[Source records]
========

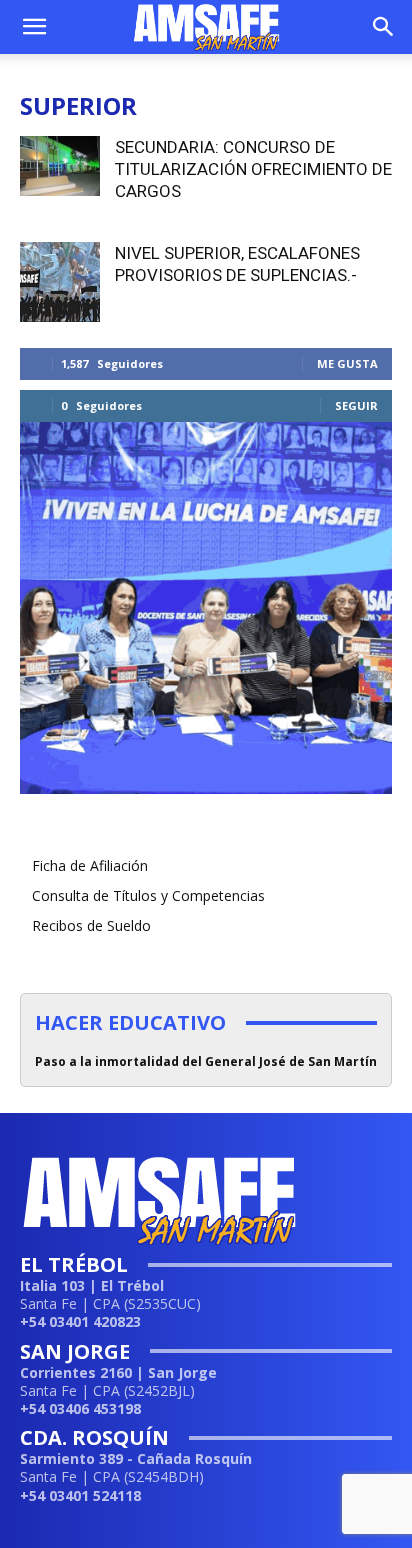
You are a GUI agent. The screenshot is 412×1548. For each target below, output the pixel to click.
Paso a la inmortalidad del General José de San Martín (206, 1061)
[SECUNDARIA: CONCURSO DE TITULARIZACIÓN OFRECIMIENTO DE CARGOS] (60, 166)
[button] (34, 27)
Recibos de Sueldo (91, 925)
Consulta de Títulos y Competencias (148, 895)
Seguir (356, 405)
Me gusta (347, 363)
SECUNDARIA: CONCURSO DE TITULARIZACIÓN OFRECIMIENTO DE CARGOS (253, 169)
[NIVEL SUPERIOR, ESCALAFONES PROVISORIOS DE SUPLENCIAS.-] (60, 282)
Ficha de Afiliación (90, 865)
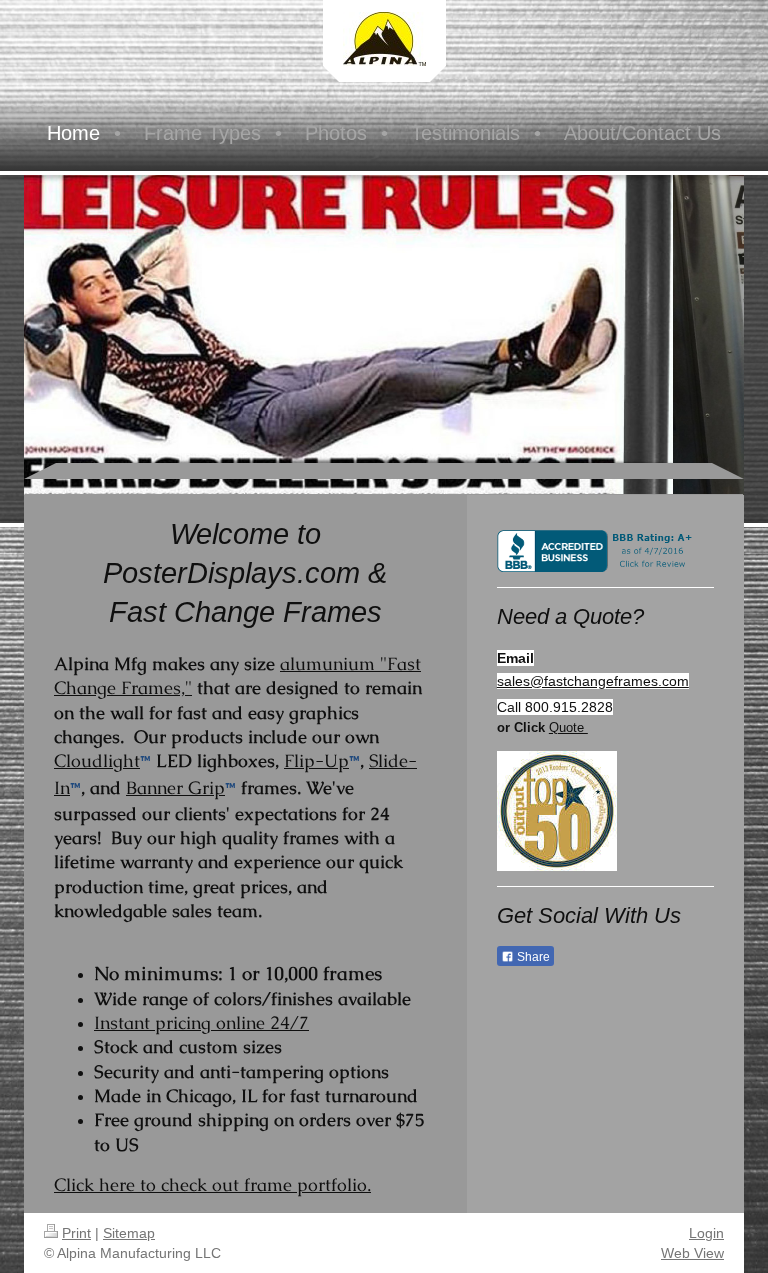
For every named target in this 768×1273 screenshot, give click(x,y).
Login (706, 1233)
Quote (568, 727)
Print (76, 1233)
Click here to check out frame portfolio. (212, 1184)
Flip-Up (316, 760)
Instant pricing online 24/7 (201, 1022)
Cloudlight (97, 760)
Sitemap (129, 1233)
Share (532, 957)
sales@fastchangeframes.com (593, 681)
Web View (692, 1253)
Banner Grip (175, 787)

========

• _The problem_
Word for word, write out the lines above running from the one with "Consulta de Títulos y Competencias (148, 895)" up to and including the one with "Print (76, 1233)". Drop any picture.

• _Response for this exercise_
Consulta de Títulos y Competencias (148, 895)
Seguir (356, 405)
Me gusta (347, 363)
SECUNDARIA: CONCURSO DE TITULARIZACIÓN OFRECIMIENTO DE CARGOS (253, 169)
[NIVEL SUPERIOR, ESCALAFONES PROVISORIOS DE SUPLENCIAS.-] (60, 282)
Ficha de Afiliación (90, 865)
For every named target in this 768×1273 screenshot, give click(x,y).
Login (706, 1233)
Quote (568, 727)
Print (76, 1233)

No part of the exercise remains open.